Mount Podmore

After he proposed legislation to expose government emails to public review, state senator and Democratic gubernatorial candidate Billie Sutton accepted a challenge from the Journal on Oct. 26 to release the emails from his legislative account.

But he has not yet delivered. His attempts to divulge his emails have been stalled, he has since said, by Legislative Research Council concerns about the potential release of confidential information.

The LRC maintains the email accounts of legislators and has given Sutton a list of 11 kinds of information that should be redacted before his emails are released.

“Ensuring these items are not included will require a manual review of the emails I provide to you, and LRC is not able to help with this process,” Sutton said in his most recent email correspondence with the Journal. “Therefore, I will need time to manually work through the emails reviewing them for any of the issues raised by the LRC.”

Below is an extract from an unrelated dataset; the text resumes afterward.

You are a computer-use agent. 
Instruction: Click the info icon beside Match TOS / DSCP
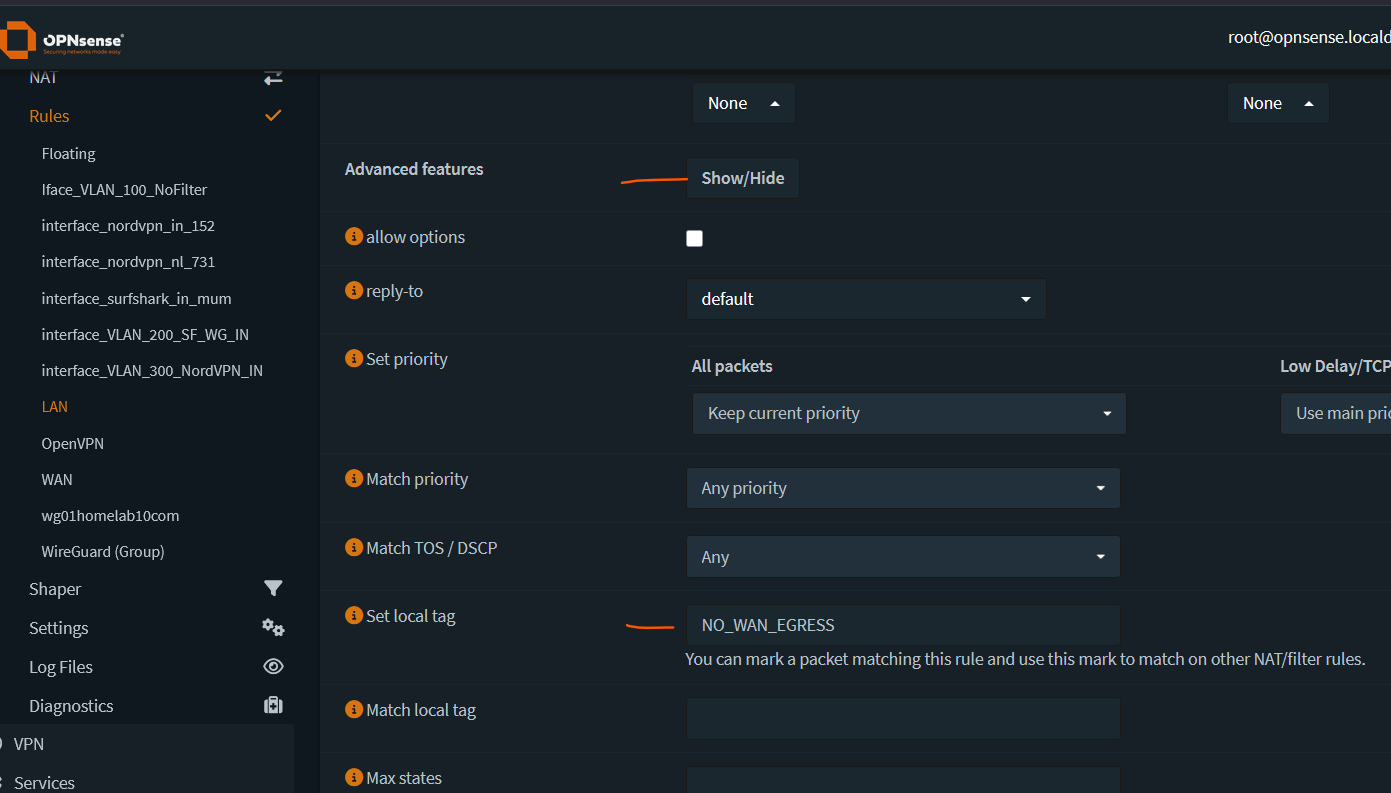(353, 548)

Sutton, of Burke, added that because of the time involved and the lack of help from the LRC, he will release only a couple of weeks’ worth of emails.

Mount Podmore 4: Billie Sutton

The Journal sprang the request on Sutton during an interview at the newspaper’s office for the Mount Podmore political podcast. The full 20-minute interview, which includes Sutton’s answers to questions on a range of topics including gun laws, abortion, capital punishment and transgender rights, was posted Monday to the Journal’s website and to iTunes and other podcast apps.

Sutton proposed legislation Oct. 5 to the Legislature’s Government Operations and Audit Committee that would, among other things, remove correspondence from the list of records that are exempted from transparency requirements. That change would open access to government emails, which are not currently considered open records in South Dakota.

When asked Oct. 26 if he would release emails from his legislative account to the Journal, Sutton answered with one word: “Sure.”

Earlier in the interview, he had explained the philosophy behind his proposed legislation.

“If you’re doing things correctly, you shouldn’t have to worry about your emails being public,” he said.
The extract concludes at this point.